Instructions to follow: Across the entries below, work out how many lines contain "agent". Please give the number only.
========================
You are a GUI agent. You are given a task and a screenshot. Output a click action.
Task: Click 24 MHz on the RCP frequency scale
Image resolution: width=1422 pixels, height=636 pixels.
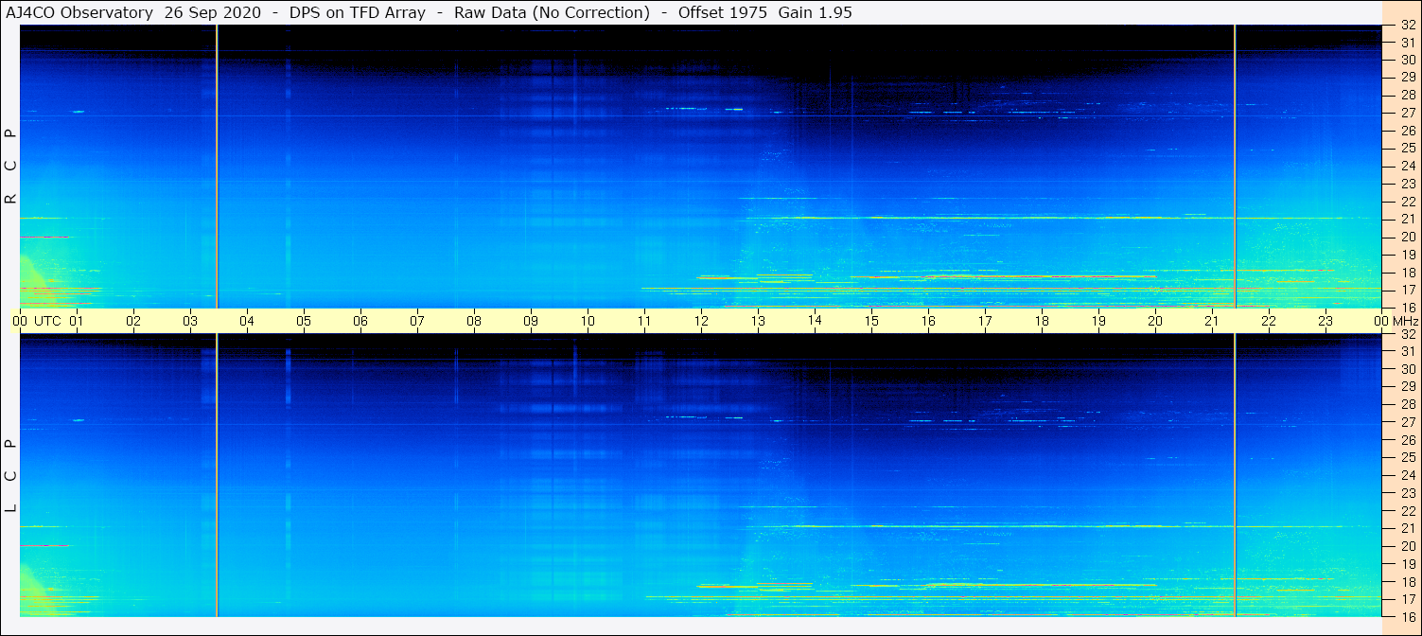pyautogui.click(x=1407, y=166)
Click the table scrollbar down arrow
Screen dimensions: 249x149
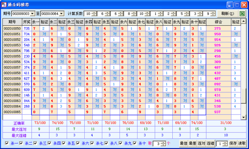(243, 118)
========================
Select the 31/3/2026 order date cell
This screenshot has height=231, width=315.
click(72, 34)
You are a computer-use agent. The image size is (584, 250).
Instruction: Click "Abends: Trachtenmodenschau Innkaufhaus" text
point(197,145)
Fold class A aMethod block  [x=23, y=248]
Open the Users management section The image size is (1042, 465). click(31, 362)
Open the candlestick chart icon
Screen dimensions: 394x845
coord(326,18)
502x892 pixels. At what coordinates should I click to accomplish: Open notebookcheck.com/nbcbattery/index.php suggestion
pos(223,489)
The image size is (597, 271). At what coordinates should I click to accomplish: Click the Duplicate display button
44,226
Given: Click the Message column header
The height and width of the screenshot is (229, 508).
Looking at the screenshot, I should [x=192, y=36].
========================
Response: 2